What you will do -
Leaving out every picture, please repeat exactly the line that contains "You are a GUI" and each line after it through the final line below.

Entries supplied section start

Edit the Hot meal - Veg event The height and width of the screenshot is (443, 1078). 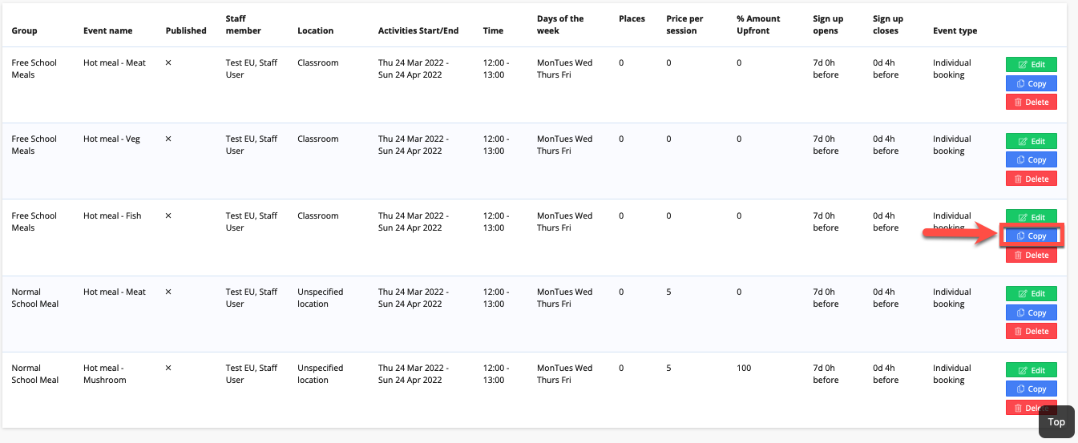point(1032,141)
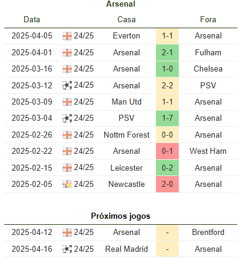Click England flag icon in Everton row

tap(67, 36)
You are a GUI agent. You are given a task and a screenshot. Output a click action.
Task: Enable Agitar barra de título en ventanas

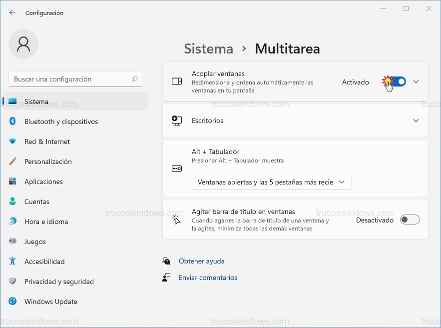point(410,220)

Entries supplied section end

Solved problem -
You are a GUI agent. You are given a task and a screenshot. Output a click action.
Task: Enable Agitar barra de título en ventanas

point(410,220)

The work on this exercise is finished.